SUPPLIED ENTRIES »
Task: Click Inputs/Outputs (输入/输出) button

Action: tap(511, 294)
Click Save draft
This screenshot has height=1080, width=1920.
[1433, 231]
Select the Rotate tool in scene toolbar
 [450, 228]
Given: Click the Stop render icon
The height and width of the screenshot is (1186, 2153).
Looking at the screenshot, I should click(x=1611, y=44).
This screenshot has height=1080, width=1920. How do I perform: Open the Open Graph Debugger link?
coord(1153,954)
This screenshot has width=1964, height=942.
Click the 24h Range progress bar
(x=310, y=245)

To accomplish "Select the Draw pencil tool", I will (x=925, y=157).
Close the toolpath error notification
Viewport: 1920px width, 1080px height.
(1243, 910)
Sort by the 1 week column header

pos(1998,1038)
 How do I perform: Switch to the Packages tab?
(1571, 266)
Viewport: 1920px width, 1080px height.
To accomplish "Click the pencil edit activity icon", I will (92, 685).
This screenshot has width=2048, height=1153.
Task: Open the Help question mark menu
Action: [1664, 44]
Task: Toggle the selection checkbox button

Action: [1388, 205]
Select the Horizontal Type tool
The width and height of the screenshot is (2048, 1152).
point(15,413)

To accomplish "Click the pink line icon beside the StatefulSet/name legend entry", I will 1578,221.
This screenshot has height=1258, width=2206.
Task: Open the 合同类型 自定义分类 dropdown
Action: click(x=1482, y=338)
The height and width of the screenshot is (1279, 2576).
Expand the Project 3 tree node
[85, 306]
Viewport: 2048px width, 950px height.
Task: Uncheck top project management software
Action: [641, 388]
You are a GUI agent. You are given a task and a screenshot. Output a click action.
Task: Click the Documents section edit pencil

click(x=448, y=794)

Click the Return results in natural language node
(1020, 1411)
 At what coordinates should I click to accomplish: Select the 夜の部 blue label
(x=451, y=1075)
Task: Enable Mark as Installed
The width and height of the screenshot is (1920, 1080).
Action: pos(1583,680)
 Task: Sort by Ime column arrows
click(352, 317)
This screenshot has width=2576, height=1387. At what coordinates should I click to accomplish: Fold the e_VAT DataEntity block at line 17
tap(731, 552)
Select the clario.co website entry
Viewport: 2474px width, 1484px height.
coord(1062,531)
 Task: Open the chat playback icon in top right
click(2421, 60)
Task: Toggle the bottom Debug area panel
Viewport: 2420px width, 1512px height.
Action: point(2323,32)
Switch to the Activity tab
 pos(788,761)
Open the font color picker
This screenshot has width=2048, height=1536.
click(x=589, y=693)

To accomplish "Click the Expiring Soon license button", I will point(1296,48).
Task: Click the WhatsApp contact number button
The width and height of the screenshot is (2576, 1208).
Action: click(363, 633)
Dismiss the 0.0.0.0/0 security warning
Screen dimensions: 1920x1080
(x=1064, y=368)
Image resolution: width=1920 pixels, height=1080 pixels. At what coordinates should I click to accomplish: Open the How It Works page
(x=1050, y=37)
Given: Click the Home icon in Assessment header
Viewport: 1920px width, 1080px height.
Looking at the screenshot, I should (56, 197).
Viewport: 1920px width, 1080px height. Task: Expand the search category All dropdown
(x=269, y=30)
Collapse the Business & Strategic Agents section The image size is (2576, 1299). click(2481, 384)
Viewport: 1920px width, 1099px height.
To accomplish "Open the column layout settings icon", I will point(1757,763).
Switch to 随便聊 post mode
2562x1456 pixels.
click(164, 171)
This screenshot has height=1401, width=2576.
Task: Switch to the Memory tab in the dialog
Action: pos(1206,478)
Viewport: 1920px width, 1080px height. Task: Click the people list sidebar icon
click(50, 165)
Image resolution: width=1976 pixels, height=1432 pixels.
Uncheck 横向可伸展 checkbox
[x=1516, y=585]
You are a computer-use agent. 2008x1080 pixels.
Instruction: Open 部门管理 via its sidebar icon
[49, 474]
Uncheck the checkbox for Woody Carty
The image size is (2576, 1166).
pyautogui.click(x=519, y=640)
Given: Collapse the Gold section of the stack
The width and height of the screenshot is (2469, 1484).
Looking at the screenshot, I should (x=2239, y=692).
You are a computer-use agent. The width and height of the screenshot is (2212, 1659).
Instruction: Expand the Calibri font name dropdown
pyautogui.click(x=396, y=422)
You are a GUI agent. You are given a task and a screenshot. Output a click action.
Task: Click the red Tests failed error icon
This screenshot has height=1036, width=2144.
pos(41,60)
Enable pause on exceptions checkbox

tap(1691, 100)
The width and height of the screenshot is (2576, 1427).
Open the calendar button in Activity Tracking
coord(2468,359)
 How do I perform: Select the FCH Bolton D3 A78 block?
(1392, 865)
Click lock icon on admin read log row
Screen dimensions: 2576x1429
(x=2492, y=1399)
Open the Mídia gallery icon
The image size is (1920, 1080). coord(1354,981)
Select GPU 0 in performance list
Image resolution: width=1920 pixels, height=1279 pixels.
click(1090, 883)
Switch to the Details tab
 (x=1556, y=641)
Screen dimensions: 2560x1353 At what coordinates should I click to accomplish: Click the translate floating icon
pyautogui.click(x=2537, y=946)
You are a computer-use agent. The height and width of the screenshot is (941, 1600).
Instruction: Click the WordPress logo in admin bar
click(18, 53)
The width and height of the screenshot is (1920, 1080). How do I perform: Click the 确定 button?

ABOUT THIS TASK »
Give every entry again in full, precisely as written above.

TASK RESULT »
Task: Click Inputs/Outputs (输入/输出) button

Action: tap(511, 294)
Click Save draft
This screenshot has height=1080, width=1920.
[1433, 231]
Select the Rotate tool in scene toolbar
 [450, 228]
Given: Click the Stop render icon
The height and width of the screenshot is (1186, 2153).
Looking at the screenshot, I should click(x=1611, y=44).
This screenshot has height=1080, width=1920. How do I perform: Open the Open Graph Debugger link?
coord(1153,954)
This screenshot has width=1964, height=942.
Click the 24h Range progress bar
(x=310, y=245)

To accomplish "Select the Draw pencil tool", I will (x=925, y=157).
Close the toolpath error notification
Viewport: 1920px width, 1080px height.
(1243, 910)
Sort by the 1 week column header

pos(1998,1038)
 How do I perform: Switch to the Packages tab?
(1571, 266)
Viewport: 1920px width, 1080px height.
To accomplish "Click the pencil edit activity icon", I will (92, 685).
This screenshot has width=2048, height=1153.
Task: Open the Help question mark menu
Action: [1664, 44]
Task: Toggle the selection checkbox button

Action: [1388, 205]
Select the Horizontal Type tool
The width and height of the screenshot is (2048, 1152).
point(15,413)

To accomplish "Click the pink line icon beside the StatefulSet/name legend entry", I will 1578,221.
This screenshot has height=1258, width=2206.
Task: Open the 合同类型 自定义分类 dropdown
Action: click(x=1482, y=338)
The height and width of the screenshot is (1279, 2576).
Expand the Project 3 tree node
[85, 306]
Viewport: 2048px width, 950px height.
Task: Uncheck top project management software
Action: [641, 388]
You are a GUI agent. You are given a task and a screenshot. Output a click action.
Task: Click the Documents section edit pencil

click(x=448, y=794)

Click the Return results in natural language node
(1020, 1411)
 At what coordinates should I click to accomplish: Select the 夜の部 blue label
(x=451, y=1075)
Task: Enable Mark as Installed
The width and height of the screenshot is (1920, 1080).
Action: pos(1583,680)
 Task: Sort by Ime column arrows
click(352, 317)
This screenshot has width=2576, height=1387. At what coordinates should I click to accomplish: Fold the e_VAT DataEntity block at line 17
tap(731, 552)
Select the clario.co website entry
Viewport: 2474px width, 1484px height.
coord(1062,531)
 Task: Open the chat playback icon in top right
click(2421, 60)
Task: Toggle the bottom Debug area panel
Viewport: 2420px width, 1512px height.
Action: point(2323,32)
Switch to the Activity tab
 pos(788,761)
Open the font color picker
This screenshot has width=2048, height=1536.
click(x=589, y=693)

To accomplish "Click the Expiring Soon license button", I will point(1296,48).
Task: Click the WhatsApp contact number button
The width and height of the screenshot is (2576, 1208).
Action: click(363, 633)
Dismiss the 0.0.0.0/0 security warning
Screen dimensions: 1920x1080
(x=1064, y=368)
Image resolution: width=1920 pixels, height=1080 pixels. At what coordinates should I click to accomplish: Open the How It Works page
(x=1050, y=37)
Given: Click the Home icon in Assessment header
Viewport: 1920px width, 1080px height.
Looking at the screenshot, I should (56, 197).
Viewport: 1920px width, 1080px height. Task: Expand the search category All dropdown
(x=269, y=30)
Collapse the Business & Strategic Agents section The image size is (2576, 1299). click(2481, 384)
Viewport: 1920px width, 1099px height.
To accomplish "Open the column layout settings icon", I will point(1757,763).
Switch to 随便聊 post mode
2562x1456 pixels.
click(164, 171)
This screenshot has height=1401, width=2576.
Task: Switch to the Memory tab in the dialog
Action: pos(1206,478)
Viewport: 1920px width, 1080px height. Task: Click the people list sidebar icon
click(50, 165)
Image resolution: width=1976 pixels, height=1432 pixels.
Uncheck 横向可伸展 checkbox
[x=1516, y=585]
You are a computer-use agent. 2008x1080 pixels.
Instruction: Open 部门管理 via its sidebar icon
[49, 474]
Uncheck the checkbox for Woody Carty
The image size is (2576, 1166).
pyautogui.click(x=519, y=640)
Given: Collapse the Gold section of the stack
The width and height of the screenshot is (2469, 1484).
Looking at the screenshot, I should (x=2239, y=692).
You are a computer-use agent. The width and height of the screenshot is (2212, 1659).
Instruction: Expand the Calibri font name dropdown
pyautogui.click(x=396, y=422)
You are a GUI agent. You are given a task and a screenshot. Output a click action.
Task: Click the red Tests failed error icon
This screenshot has height=1036, width=2144.
pos(41,60)
Enable pause on exceptions checkbox

tap(1691, 100)
The width and height of the screenshot is (2576, 1427).
Open the calendar button in Activity Tracking
coord(2468,359)
 How do I perform: Select the FCH Bolton D3 A78 block?
(1392, 865)
Click lock icon on admin read log row
Screen dimensions: 2576x1429
(x=2492, y=1399)
Open the Mídia gallery icon
The image size is (1920, 1080). coord(1354,981)
Select GPU 0 in performance list
Image resolution: width=1920 pixels, height=1279 pixels.
click(1090, 883)
Switch to the Details tab
 (x=1556, y=641)
Screen dimensions: 2560x1353 At what coordinates should I click to accomplish: Click the translate floating icon
pyautogui.click(x=2537, y=946)
You are a computer-use agent. The height and width of the screenshot is (941, 1600).
Instruction: Click the WordPress logo in admin bar
click(18, 53)
The width and height of the screenshot is (1920, 1080). How do I perform: Click the 确定 button?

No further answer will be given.